O QUE SE PEDE |
Indique em que estado será realizada a cirurgia de reconstrução labial de Natani Santos, segundo a notícia sobre o ataque do chow-chow.

TRECHO DO TEXTO |
○ ○ ○ ○ ○

Cruzeiro do Sul, Acre 15 de maio de 2025 19:39

Após ser atacada pelo próprio cão, acreana se prepara para cirurgia: ‘A luta emocional continua’

O que era um dia comum para a técnica de enfermagem Natani Santos, de 35 anos, se transformou em um dos episódios mais marcantes e dolorosos de sua vida. Moradora de Ji-Paraná (RO), ela foi atacada no rosto pelo próprio cão, um chow-chow adotado ainda filhote, e agora se prepara para uma delicada cirurgia de reconstrução labial. O procedimento será realizado gratuitamente por um projeto voltado a pessoas com deformidades faciais, mas o impacto emocional, segundo ela, ainda é o mais difícil de enfrentar.

A cirurgia de reconstrução será feita em Santa Catarina, por meio do projeto Leozinho, idealizado pelo cirurgião bucomaxilofacial Raulino Brasil, que desde 2021 já atendeu mais de 30 pacientes em situação de vulnerabilidade. Natani, que voltou para casa no mesmo dia do ataque, agora aguarda a retirada dos pontos para iniciar a primeira etapa do procedimento.

○ ○ ○ ○ ○

DADOS ARMAZENADOS |
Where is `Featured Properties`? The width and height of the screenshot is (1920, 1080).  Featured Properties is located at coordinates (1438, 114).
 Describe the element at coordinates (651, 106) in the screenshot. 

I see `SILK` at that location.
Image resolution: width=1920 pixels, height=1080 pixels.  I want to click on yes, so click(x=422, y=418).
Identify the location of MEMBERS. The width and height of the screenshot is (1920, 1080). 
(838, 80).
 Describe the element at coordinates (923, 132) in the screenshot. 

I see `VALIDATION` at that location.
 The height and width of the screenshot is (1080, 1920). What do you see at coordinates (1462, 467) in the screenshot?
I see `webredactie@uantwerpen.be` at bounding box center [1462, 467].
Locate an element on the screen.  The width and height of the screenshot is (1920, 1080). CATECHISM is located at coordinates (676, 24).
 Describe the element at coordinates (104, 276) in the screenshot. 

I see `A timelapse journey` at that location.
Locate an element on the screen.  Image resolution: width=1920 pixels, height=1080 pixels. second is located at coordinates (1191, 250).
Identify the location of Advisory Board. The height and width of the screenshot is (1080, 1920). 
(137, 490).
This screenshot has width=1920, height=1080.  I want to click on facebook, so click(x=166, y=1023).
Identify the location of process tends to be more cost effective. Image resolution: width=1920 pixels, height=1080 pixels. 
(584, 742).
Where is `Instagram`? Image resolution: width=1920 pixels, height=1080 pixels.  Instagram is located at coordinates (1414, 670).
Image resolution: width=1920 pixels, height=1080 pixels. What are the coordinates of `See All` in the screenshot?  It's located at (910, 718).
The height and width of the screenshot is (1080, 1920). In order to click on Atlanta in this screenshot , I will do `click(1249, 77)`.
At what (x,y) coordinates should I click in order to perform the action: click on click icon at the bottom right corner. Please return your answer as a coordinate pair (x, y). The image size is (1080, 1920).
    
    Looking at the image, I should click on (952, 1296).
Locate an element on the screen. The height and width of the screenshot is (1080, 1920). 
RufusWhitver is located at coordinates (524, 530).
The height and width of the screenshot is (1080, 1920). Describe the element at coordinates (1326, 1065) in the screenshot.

○ ○ ○ ○ ○

RESPOSTA DO EXERCÍCIO |
Em Santa Catarina.